__Task__.
Please write out exactly the lines that begin at the line containing "Task: Switch to Page Layout view" and run to the end of the records.

——

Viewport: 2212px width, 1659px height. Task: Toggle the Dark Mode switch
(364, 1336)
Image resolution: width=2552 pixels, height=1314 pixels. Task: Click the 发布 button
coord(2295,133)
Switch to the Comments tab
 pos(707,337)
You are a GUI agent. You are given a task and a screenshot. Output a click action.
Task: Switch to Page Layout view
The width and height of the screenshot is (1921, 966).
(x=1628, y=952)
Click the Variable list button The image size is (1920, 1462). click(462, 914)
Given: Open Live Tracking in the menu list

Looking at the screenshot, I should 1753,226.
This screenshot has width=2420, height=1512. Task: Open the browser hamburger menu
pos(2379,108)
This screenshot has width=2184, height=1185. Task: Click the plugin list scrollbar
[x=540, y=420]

——

__Answer space__.
Task: Switch to Page Layout view
The width and height of the screenshot is (1921, 966).
(x=1628, y=952)
Click the Variable list button The image size is (1920, 1462). click(462, 914)
Given: Open Live Tracking in the menu list

Looking at the screenshot, I should 1753,226.
This screenshot has width=2420, height=1512. Task: Open the browser hamburger menu
pos(2379,108)
This screenshot has width=2184, height=1185. Task: Click the plugin list scrollbar
[x=540, y=420]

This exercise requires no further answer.